> _Data records_:
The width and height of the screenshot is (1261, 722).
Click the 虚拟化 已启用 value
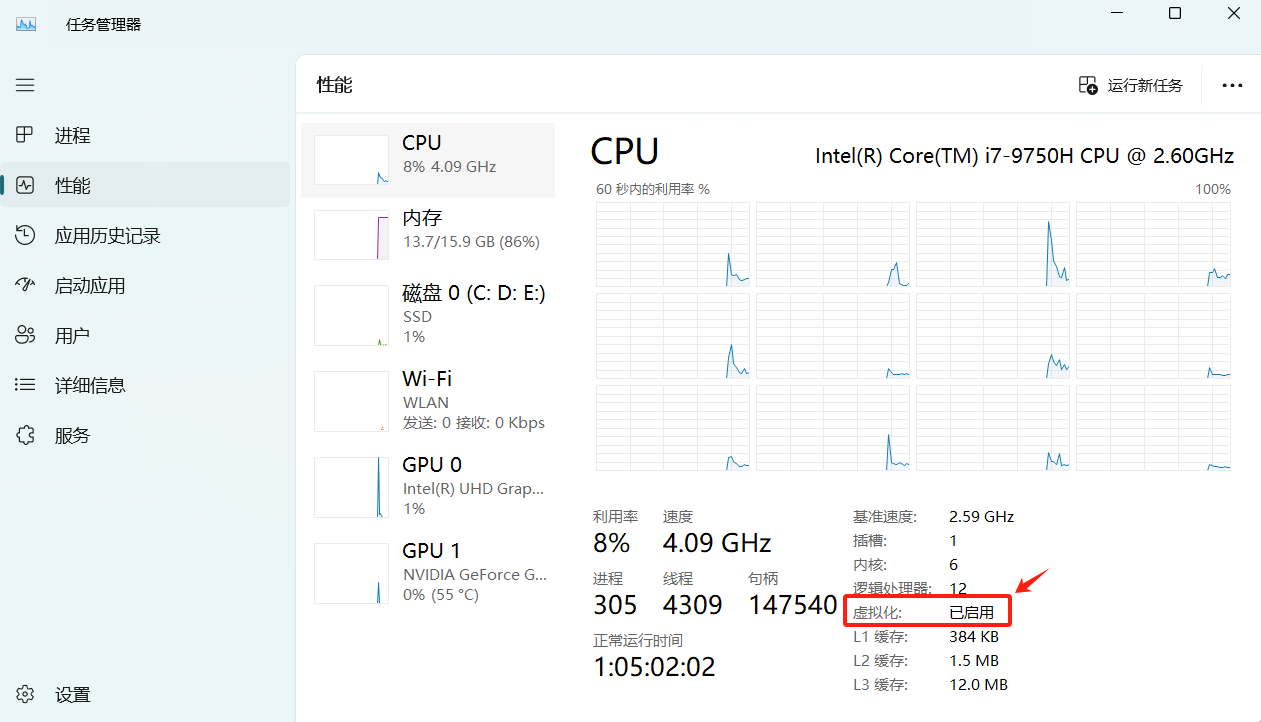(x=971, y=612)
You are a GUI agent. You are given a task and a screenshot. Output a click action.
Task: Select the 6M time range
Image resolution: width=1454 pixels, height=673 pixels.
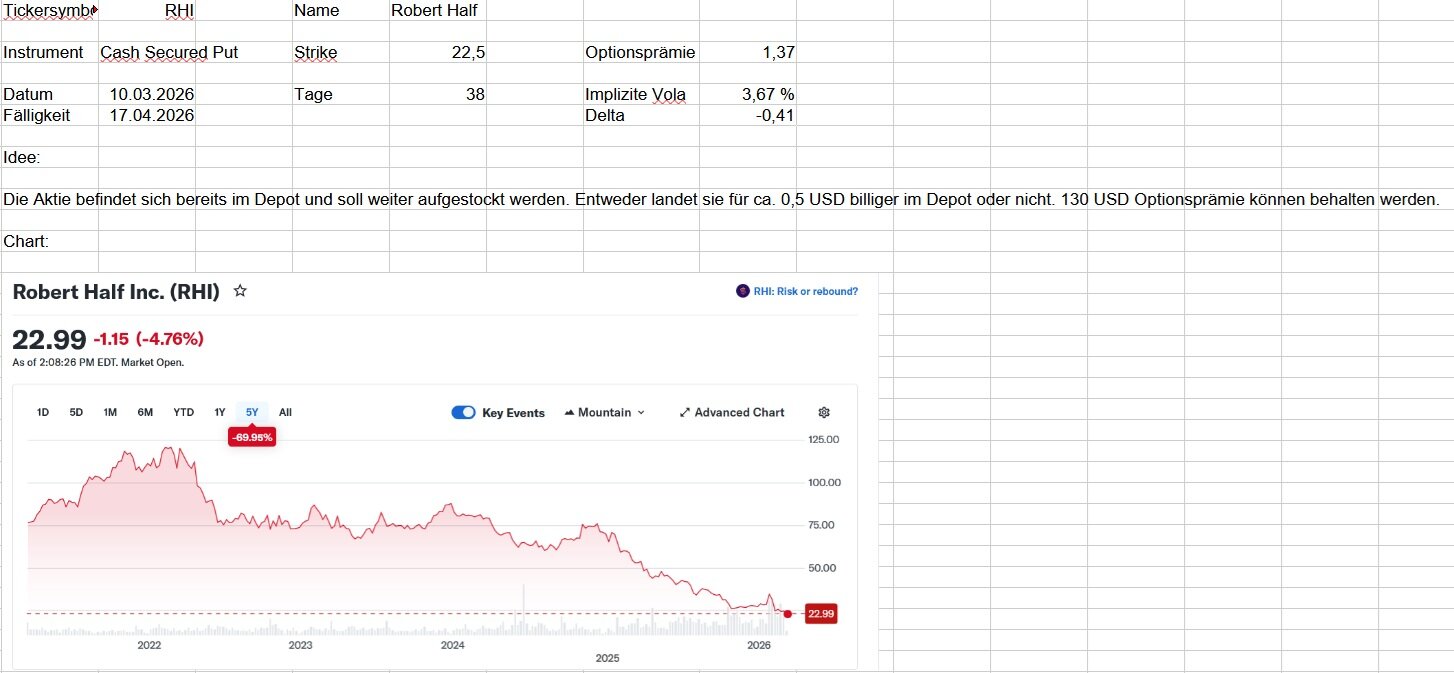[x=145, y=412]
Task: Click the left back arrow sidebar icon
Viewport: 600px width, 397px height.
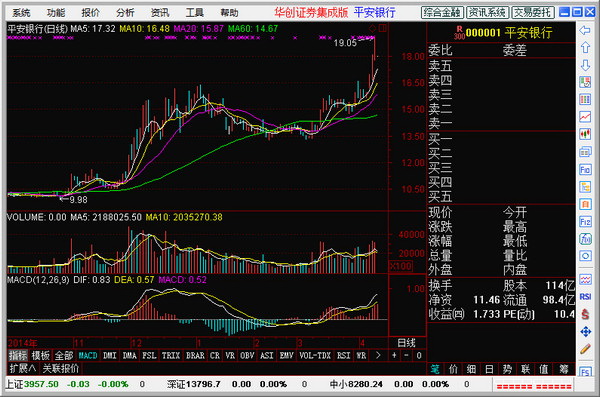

> _What you need to do_: You are asked to count the lines of the records above in which the word "screenshot" occurs, and to give only that number.

> _Completed exercise_: 2